The price of gold soared to a record high Thursday as investors plowed into the precious metal following Fed Chair Jerome Powell’s comments indicating that the central bank will start lowering interest rates “at some point this year.”
Gold was trading at $2,310 early Thursday morning — continuing an upward trend that has seen its value rise by more than 25% in the last six months — beating the S&P 500 index, which rose 22% in the same period.
Silver prices, meanwhile, reached their highest value in nearly three years, trading at $27.09 per ounce, a jump of nearly 13% in the first week of April.
Gold and other precious metals are considered a sound investment when interest rates are low because they pay no interest.

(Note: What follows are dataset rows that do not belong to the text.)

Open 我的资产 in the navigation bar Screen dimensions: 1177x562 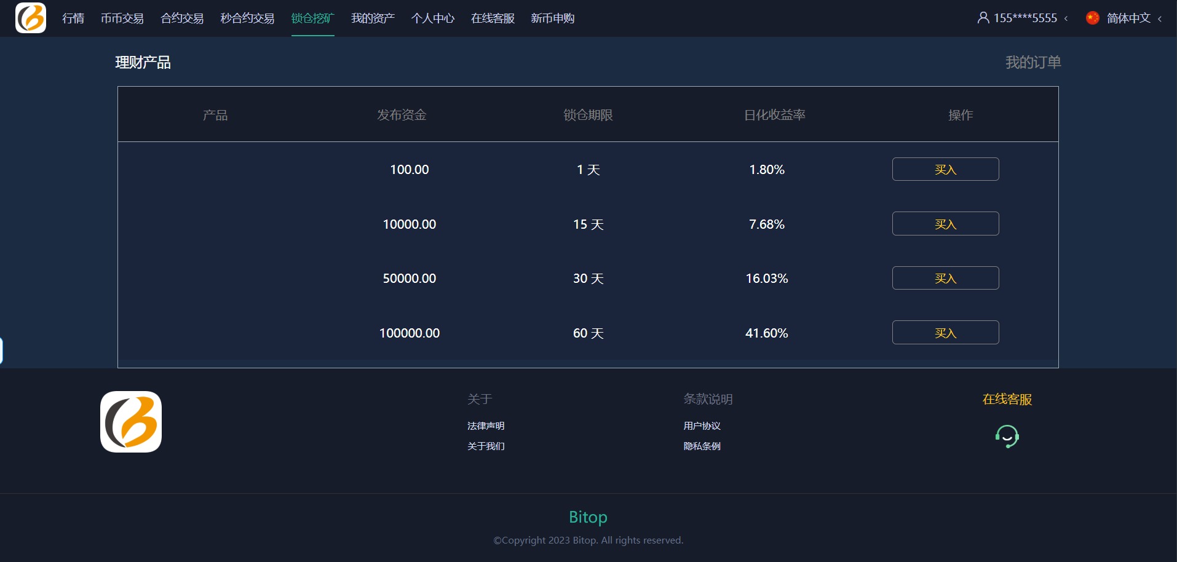tap(373, 18)
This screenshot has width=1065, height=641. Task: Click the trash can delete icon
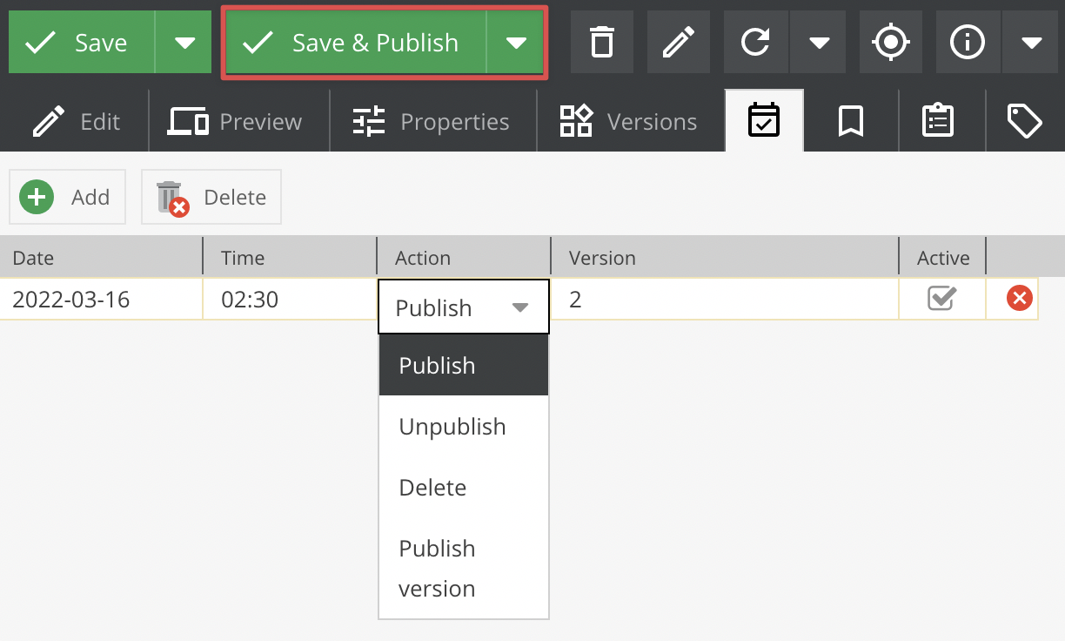tap(602, 41)
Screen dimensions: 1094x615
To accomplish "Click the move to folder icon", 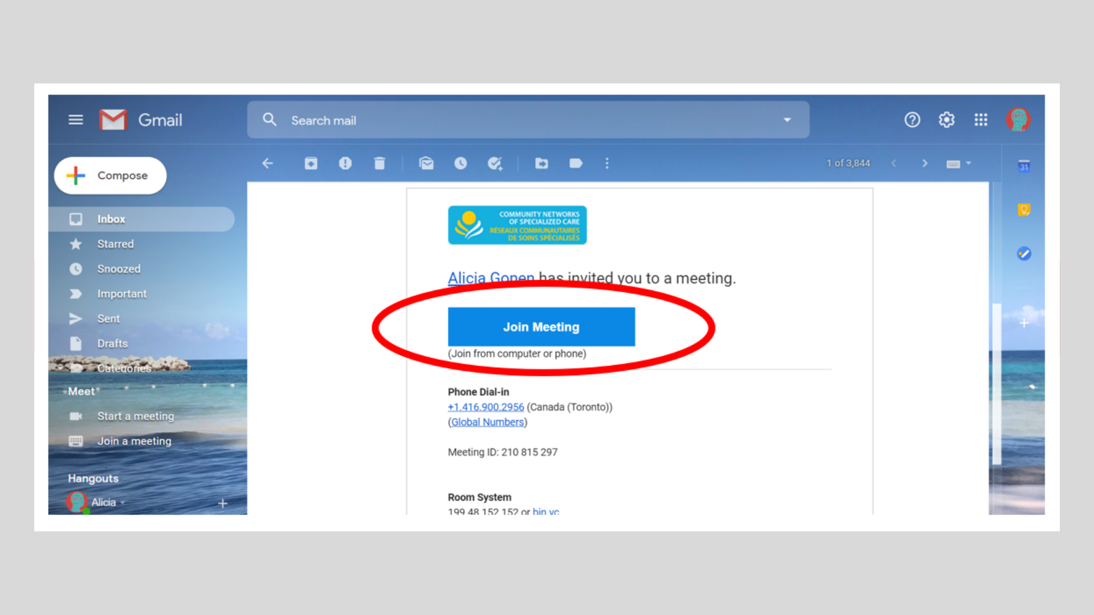I will [x=541, y=163].
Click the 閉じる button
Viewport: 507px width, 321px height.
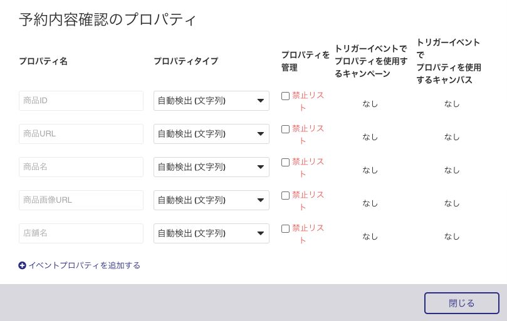[x=462, y=303]
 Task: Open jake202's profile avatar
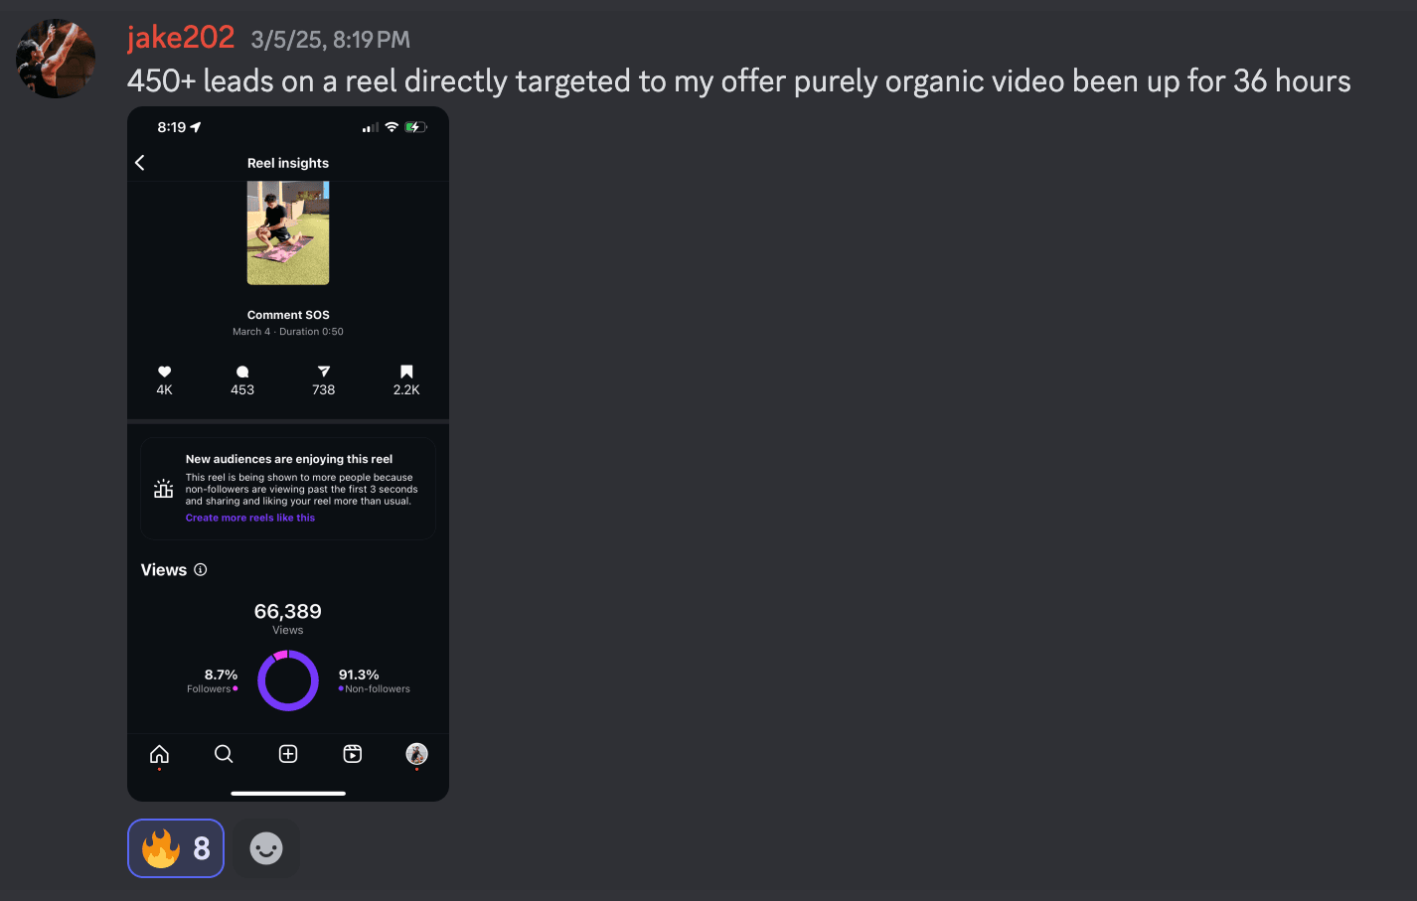point(56,59)
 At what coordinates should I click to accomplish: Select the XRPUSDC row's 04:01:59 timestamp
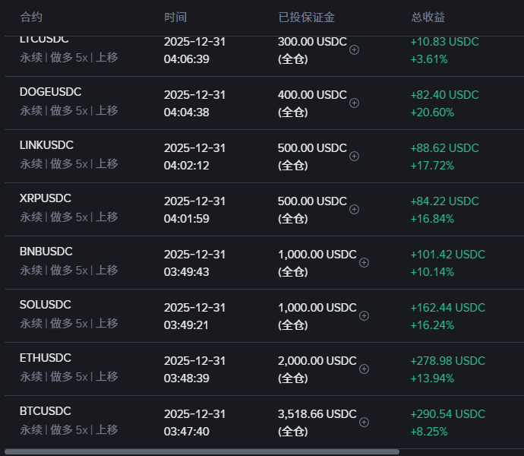(x=186, y=218)
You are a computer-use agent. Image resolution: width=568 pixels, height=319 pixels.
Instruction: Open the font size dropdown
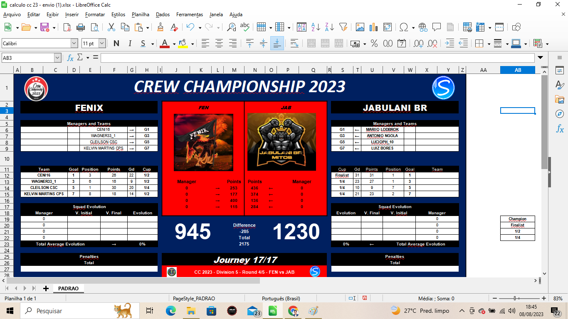(x=102, y=43)
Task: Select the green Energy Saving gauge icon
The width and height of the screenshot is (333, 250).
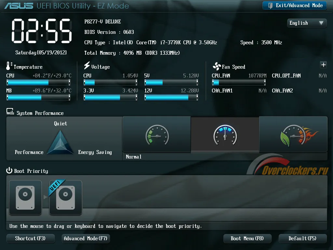Action: pos(157,135)
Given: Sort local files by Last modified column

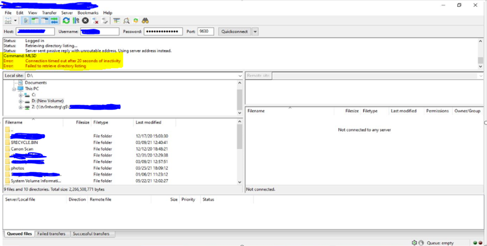Looking at the screenshot, I should click(148, 122).
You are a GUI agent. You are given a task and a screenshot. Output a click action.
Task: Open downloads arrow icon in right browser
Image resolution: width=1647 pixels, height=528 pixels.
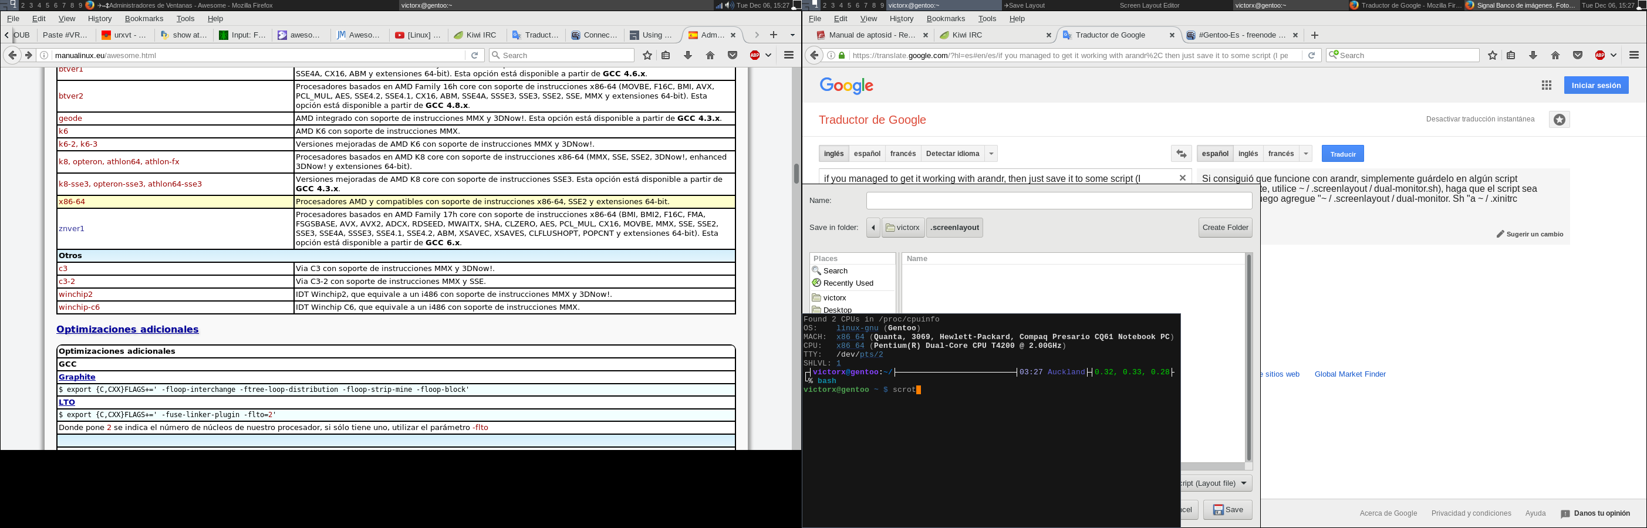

They’re also considered by analysts to be a smart hedge against inflation since paper currency loses its value while gold’s supply is limited.
Powell told an audience at Stanford University on Wednesday that while recent data indicates that inflation remains stubbornly high, it did not “materially change” the Fed’s overall strategy going into this year.
Still, the central bank chief sounded a note of caution.
“On inflation, it is too soon to say whether the recent readings represent more than just a bump,” Powell said.
He added that he and other Fed officials “do not expect that it will be appropriate to lower our policy rate until we have greater confidence that inflation is moving sustainably down toward 2 percent.”
“Given the strength of the economy and progress on inflation so far, we have time to let the incoming data guide our decisions on policy,” he said.
The World Gold Council, the UK-based international trade association, said it expects the value of the precious metal to continue to rise this year as central banks have been aggressively buying bullion.
Last year alone, consumption of gold rose 3% to 4,899 tons — the highest since 2010.
“The landscape is appropriate for emerging central banks to continue to be net buyers,” Joseph Cavatoni, chief market strategist at the WGC, told Bloomberg News.
Last week, the core Personal Consumption Expenditures Index — the Fed’s preferred inflation gauge — rose 0.3% in February and 2.8% year-over-year — highlighting the difficulty in getting prices under control.
In March, the Fed kept decades-high interest rates unchanged — at between 5.25% and 5.50% — following its meeting, though it made clear that it anticipates making three cuts this year.
Investors have been betting that the first of three 25-point basis cuts will begin in June.